**TRY IT:** Each record must appear in your answer exactly as it does below.

(Beginning of MATERIAL PROVIDED)

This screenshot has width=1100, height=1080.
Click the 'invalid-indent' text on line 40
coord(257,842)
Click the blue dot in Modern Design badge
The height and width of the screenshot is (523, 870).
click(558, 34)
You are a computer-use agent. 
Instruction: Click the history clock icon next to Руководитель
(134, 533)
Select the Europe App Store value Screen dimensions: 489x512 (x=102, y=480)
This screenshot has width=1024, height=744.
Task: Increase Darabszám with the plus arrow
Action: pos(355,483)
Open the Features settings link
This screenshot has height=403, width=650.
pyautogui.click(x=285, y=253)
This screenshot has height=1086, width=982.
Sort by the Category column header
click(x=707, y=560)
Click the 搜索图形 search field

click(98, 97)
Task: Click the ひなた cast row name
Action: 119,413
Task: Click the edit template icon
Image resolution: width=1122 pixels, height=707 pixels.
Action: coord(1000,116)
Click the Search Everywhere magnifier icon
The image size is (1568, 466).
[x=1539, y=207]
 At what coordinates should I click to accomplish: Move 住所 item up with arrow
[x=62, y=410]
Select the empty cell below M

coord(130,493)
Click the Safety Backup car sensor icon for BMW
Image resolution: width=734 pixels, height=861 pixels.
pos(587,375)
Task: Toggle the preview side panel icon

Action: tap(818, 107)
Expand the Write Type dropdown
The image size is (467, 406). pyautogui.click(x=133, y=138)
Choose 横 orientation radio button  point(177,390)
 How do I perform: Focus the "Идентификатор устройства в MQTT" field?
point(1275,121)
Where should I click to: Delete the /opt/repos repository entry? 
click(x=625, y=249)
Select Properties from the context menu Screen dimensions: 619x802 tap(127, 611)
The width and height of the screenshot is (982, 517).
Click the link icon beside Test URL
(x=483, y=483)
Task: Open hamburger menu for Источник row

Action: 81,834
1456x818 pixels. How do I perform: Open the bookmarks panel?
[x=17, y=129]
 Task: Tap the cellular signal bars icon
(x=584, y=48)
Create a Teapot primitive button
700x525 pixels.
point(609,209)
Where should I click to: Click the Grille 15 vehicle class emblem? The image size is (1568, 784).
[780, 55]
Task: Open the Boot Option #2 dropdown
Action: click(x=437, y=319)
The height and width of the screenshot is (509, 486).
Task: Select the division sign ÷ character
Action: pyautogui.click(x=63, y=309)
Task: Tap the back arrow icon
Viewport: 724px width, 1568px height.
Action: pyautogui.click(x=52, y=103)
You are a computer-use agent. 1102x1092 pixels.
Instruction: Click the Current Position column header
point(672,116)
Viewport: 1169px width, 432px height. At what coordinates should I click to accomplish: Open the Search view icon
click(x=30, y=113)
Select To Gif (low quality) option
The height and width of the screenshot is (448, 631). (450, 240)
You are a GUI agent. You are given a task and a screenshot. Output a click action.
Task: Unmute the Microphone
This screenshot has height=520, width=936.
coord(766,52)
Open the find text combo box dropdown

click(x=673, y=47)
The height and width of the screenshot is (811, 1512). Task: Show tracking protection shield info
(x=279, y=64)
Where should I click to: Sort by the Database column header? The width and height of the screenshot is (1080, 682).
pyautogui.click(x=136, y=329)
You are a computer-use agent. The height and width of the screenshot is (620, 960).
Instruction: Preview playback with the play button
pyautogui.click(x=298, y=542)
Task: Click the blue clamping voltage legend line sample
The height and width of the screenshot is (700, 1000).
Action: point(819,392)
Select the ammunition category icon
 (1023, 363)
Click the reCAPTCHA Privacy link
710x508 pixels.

(End of MATERIAL PROVIDED)

**ANSWER FOR THE TASK:**
This screenshot has width=1100, height=1080.
Click the 'invalid-indent' text on line 40
coord(257,842)
Click the blue dot in Modern Design badge
The height and width of the screenshot is (523, 870).
click(558, 34)
You are a computer-use agent. 
Instruction: Click the history clock icon next to Руководитель
(134, 533)
Select the Europe App Store value Screen dimensions: 489x512 (x=102, y=480)
This screenshot has width=1024, height=744.
Task: Increase Darabszám with the plus arrow
Action: pos(355,483)
Open the Features settings link
This screenshot has height=403, width=650.
pyautogui.click(x=285, y=253)
This screenshot has height=1086, width=982.
Sort by the Category column header
click(x=707, y=560)
Click the 搜索图形 search field

click(98, 97)
Task: Click the ひなた cast row name
Action: 119,413
Task: Click the edit template icon
Image resolution: width=1122 pixels, height=707 pixels.
Action: coord(1000,116)
Click the Search Everywhere magnifier icon
The image size is (1568, 466).
[x=1539, y=207]
 At what coordinates should I click to accomplish: Move 住所 item up with arrow
[x=62, y=410]
Select the empty cell below M

coord(130,493)
Click the Safety Backup car sensor icon for BMW
Image resolution: width=734 pixels, height=861 pixels.
pos(587,375)
Task: Toggle the preview side panel icon

Action: tap(818, 107)
Expand the Write Type dropdown
The image size is (467, 406). pyautogui.click(x=133, y=138)
Choose 横 orientation radio button  point(177,390)
 How do I perform: Focus the "Идентификатор устройства в MQTT" field?
point(1275,121)
Where should I click to: Delete the /opt/repos repository entry? 
click(x=625, y=249)
Select Properties from the context menu Screen dimensions: 619x802 tap(127, 611)
The width and height of the screenshot is (982, 517).
Click the link icon beside Test URL
(x=483, y=483)
Task: Open hamburger menu for Источник row

Action: 81,834
1456x818 pixels. How do I perform: Open the bookmarks panel?
[x=17, y=129]
 Task: Tap the cellular signal bars icon
(x=584, y=48)
Create a Teapot primitive button
700x525 pixels.
point(609,209)
Where should I click to: Click the Grille 15 vehicle class emblem? The image size is (1568, 784).
[780, 55]
Task: Open the Boot Option #2 dropdown
Action: click(x=437, y=319)
The height and width of the screenshot is (509, 486).
Task: Select the division sign ÷ character
Action: pyautogui.click(x=63, y=309)
Task: Tap the back arrow icon
Viewport: 724px width, 1568px height.
Action: pyautogui.click(x=52, y=103)
You are a computer-use agent. 1102x1092 pixels.
Instruction: Click the Current Position column header
point(672,116)
Viewport: 1169px width, 432px height. At what coordinates should I click to accomplish: Open the Search view icon
click(x=30, y=113)
Select To Gif (low quality) option
The height and width of the screenshot is (448, 631). (450, 240)
You are a GUI agent. You are given a task and a screenshot. Output a click action.
Task: Unmute the Microphone
This screenshot has height=520, width=936.
coord(766,52)
Open the find text combo box dropdown

click(x=673, y=47)
The height and width of the screenshot is (811, 1512). Task: Show tracking protection shield info
(x=279, y=64)
Where should I click to: Sort by the Database column header? The width and height of the screenshot is (1080, 682).
pyautogui.click(x=136, y=329)
You are a computer-use agent. The height and width of the screenshot is (620, 960).
Instruction: Preview playback with the play button
pyautogui.click(x=298, y=542)
Task: Click the blue clamping voltage legend line sample
The height and width of the screenshot is (700, 1000).
Action: point(819,392)
Select the ammunition category icon
 (1023, 363)
Click the reCAPTCHA Privacy link
710x508 pixels.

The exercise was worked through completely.